Viele Autofahrer in Cebu zeigen nach wie vor wenig Bewusstsein für Verkehrssicherheit, was das Unfallrisiko für Radfahrer erhöht. Die in den letzten Jahren angelegten Radwege liegen mittlerweile oft brach oder wurden zweckentfremdet. Einige dienen inzwischen als Parkplätze, während Schutzpollern entfernt oder beschädigt wurden.
Die Stadtverwaltung setzt sich zwar für den verstärkten Einsatz von E-Trikes auf Hauptverkehrsstraßen ein, doch die infrastrukturellen Probleme bleiben bestehen. In den vergangenen fünf Jahren gab es weder systematische Überwachungs- noch Instandhaltungs- oder Durchsetzungsprogramme. Ohne feste Wartungsprotokolle oder Kontrollteams werden die Radwege weiterhin schlecht verwaltet.

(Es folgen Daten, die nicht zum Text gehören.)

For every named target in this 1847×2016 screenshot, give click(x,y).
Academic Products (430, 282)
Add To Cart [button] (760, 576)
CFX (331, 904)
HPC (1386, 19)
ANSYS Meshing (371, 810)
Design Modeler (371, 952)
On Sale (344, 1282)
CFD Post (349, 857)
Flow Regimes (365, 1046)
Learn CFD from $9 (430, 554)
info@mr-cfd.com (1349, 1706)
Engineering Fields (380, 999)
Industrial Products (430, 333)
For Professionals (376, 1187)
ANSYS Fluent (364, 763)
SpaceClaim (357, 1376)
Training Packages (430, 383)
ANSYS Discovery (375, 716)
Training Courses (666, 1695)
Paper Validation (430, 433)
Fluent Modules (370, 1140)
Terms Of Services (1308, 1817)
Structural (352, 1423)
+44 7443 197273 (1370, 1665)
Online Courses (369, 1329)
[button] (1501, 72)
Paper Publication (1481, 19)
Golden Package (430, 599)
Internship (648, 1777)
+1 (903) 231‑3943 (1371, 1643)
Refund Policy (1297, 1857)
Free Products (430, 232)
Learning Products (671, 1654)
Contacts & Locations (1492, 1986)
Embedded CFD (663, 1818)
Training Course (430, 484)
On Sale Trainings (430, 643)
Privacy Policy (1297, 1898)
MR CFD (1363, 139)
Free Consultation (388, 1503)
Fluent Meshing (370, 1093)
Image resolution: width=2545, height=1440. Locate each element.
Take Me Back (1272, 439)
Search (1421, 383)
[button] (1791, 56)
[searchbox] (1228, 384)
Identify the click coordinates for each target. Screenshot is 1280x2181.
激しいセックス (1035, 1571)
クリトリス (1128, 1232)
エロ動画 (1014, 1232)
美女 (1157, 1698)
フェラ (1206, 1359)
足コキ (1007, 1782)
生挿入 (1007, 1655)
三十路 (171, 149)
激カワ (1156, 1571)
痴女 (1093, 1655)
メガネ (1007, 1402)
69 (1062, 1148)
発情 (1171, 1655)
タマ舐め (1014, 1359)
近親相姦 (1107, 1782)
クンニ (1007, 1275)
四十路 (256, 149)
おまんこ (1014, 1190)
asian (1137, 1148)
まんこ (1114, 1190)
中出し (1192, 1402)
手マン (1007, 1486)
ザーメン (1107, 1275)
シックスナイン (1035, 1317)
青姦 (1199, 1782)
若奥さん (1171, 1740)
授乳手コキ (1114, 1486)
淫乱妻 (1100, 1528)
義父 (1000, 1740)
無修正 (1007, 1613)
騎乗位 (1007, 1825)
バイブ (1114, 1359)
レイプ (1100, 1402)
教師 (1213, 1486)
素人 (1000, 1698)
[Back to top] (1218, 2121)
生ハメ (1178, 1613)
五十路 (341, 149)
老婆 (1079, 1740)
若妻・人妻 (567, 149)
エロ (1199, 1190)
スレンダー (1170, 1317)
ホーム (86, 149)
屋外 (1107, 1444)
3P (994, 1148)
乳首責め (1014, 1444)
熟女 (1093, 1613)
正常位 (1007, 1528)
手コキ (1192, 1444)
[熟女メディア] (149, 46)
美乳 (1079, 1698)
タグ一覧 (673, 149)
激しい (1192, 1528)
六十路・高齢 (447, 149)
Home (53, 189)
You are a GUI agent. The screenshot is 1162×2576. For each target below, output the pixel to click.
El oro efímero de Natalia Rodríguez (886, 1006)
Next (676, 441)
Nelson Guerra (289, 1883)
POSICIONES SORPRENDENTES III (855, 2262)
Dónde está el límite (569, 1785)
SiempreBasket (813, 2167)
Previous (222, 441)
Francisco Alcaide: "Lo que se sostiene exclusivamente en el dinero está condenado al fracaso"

Experten warnen, dass der bloße Ausbau der Radwege nicht ausreicht. Vielmehr müssen Management, Sicherheitsvorkehrungen und Disziplin im Straßenverkehr Vorrang haben. Lokale Verantwortliche betonen zudem, wie wichtig es ist, dass die Barangays (Ortsteile) bei der Durchsetzung von Regeln und der Instandhaltung der Infrastruktur zusammenarbeiten.
Der Umstieg auf E-Bikes und E-Trikes könnte zwar die Transportkosten senken und die Emissionen verringern. Doch ohne strengere Kontrollen, bessere Wartung und mehr Verkehrsdisiplin bleiben die Risiken hoch. Bevor eine breitere Nutzung gelingen kann, müssen Cebus Straßen bereit sein.